In order to explore this question, Dr. Lu-Yao and colleagues conducted a large-scale population-based study. The team examined data from 3,876 patients with advanced prostate cancer collected in the Surveillance, Epidemiology, and End Results (SEER) database, which covers about 30% of the US population. Sixty-seven percent of the men treated with abiraterone acetate or enzalutamide had at least one pre-existing cardiovascular condition (such as congestive heart failure, acute myocardial infarction, stroke, atrial fibrillation and ischemic heart disease) in addition to prostate cancer. The results showed a higher 6-mortality after starting androgen-inhibition therapy in patients who had pre-existing cardiovascular conditions.
To explore that result in finer detail, the study examined the outcomes by chemotherapy use, since patients whose cancers no longer respond to chemotherapy tend to have more advanced disease and shorter life expectancy than those who have not been on chemotherapy. They found that compared to patients receiving the same therapy for prostate cancer without pre-existing cardiovascular conditions, those with at least three heart conditions had a 43% increase in the relative risk of 6-month mortality (if they had chemotherapy before using the oral androgen signaling inhibitor therapy) and a 56% increase in the relative risk of 6-month mortality among patients without documented chemotherapy use. In essence, having three or more pre-existing cardiovascular conditions was associated with roughly a 50% increase in mortality.
In addition, the researchers examined changes in hospitalization rates following the use of the two oral androgen inhibitors. Among the no-chemotherapy group, abiraterone acetate is associated with an increase in post-treatment hospitalization but the same pattern was not observed in enzalutamide patients. Among patients with at least three pre-existing cardiovascular conditions and no history of chemotherapy, enzalutamide is associated with a 41% lower post-treatment hospitalization rate compared to abiraterone acetate.
The researchers found that abiraterone acetate is associated with increased hospitalizations in patients taking various classes of medications. "In addition to blocking androgen synthesis, abiraterone acetate may interact with many drugs and lead to higher risk of toxicity from a wide range of other medications," says Dr. Lu-Yao. "Further studies are warranted to understand the potential mechanisms underlying the observations."

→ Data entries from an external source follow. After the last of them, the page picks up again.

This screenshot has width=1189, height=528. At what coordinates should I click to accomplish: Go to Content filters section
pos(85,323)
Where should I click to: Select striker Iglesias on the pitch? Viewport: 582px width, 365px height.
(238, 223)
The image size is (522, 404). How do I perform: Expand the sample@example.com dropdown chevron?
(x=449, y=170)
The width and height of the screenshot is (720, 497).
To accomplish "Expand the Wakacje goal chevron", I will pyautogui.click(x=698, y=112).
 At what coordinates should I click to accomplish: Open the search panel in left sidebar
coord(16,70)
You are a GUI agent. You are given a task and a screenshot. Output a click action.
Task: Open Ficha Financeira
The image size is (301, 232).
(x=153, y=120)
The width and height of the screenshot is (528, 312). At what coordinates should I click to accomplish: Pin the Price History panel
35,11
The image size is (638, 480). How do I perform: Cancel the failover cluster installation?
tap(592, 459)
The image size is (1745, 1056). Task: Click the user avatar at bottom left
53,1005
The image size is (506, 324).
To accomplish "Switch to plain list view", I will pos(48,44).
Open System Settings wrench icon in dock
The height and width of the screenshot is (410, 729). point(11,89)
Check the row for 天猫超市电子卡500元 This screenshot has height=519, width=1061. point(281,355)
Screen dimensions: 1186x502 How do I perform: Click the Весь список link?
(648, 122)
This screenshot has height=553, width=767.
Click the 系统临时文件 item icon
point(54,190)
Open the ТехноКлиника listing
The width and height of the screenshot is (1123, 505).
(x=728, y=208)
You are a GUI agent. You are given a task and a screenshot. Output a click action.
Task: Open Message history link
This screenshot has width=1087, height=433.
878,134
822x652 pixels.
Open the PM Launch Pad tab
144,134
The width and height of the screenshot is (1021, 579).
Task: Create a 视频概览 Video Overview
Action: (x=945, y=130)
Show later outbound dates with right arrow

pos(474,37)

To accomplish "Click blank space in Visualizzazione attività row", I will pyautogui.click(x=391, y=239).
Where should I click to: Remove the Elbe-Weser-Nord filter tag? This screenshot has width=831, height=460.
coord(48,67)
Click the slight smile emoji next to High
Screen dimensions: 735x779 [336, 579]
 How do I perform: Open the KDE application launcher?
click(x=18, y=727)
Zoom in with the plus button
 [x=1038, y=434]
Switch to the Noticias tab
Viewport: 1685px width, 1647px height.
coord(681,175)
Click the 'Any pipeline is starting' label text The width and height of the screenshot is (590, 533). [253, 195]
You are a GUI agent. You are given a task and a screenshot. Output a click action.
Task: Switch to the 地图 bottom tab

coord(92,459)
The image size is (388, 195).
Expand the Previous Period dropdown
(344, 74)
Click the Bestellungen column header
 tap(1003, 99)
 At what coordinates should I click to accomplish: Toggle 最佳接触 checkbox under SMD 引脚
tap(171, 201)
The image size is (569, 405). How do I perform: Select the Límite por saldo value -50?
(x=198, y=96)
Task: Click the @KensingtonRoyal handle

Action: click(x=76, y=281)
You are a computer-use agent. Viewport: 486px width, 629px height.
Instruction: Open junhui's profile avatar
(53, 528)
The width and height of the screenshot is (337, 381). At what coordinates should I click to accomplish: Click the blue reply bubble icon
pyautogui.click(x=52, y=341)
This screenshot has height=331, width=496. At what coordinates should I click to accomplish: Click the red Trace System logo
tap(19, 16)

"The findings bring home the importance in having multidisciplinary teams weigh-in on treatment decisions for cancer patients," says co-author Wm. Kevin Kelly, DO, professor of medical oncology and director of solid tumor oncology at the Sidney Kimmel Cancer Center - Jefferson Health.
In response to the study's findings, Drs. Lu-Yao and Kelly are working with cardiologists to monitor the risk of adverse CVD events and develop alternative treatment strategies.
This project was supported in part by the Department of Health of PA (PA CURE Award SAP # 4100077067), NIH/NCI P20CA233255 and the SKCC Biostatistics Shared Resource (NCI Award 5P30CA056036). The authors report no conflicts of interest.
Article Reference: Grace Lu-Yao, Nikita Nikita, Scott W. Keith, Ginah Nightingale, Krupa Gandhi, Sarah E. Hegarty, Timothy R. Rebbeck, Andrew Chapman, Philip W. Kantoff, Jennifer Cullen, Leonard Gomella, Wm. Kevin Kelly, "Mortality and Hospitalization Risk Following Oral Androgen Signaling Inhibitors among Men with Advanced Prostate Cancer by Pre-existing Cardiovascular Comorbidities," European Urology, DOI: 10.1016/j.eururo.2019.07.031, 2019.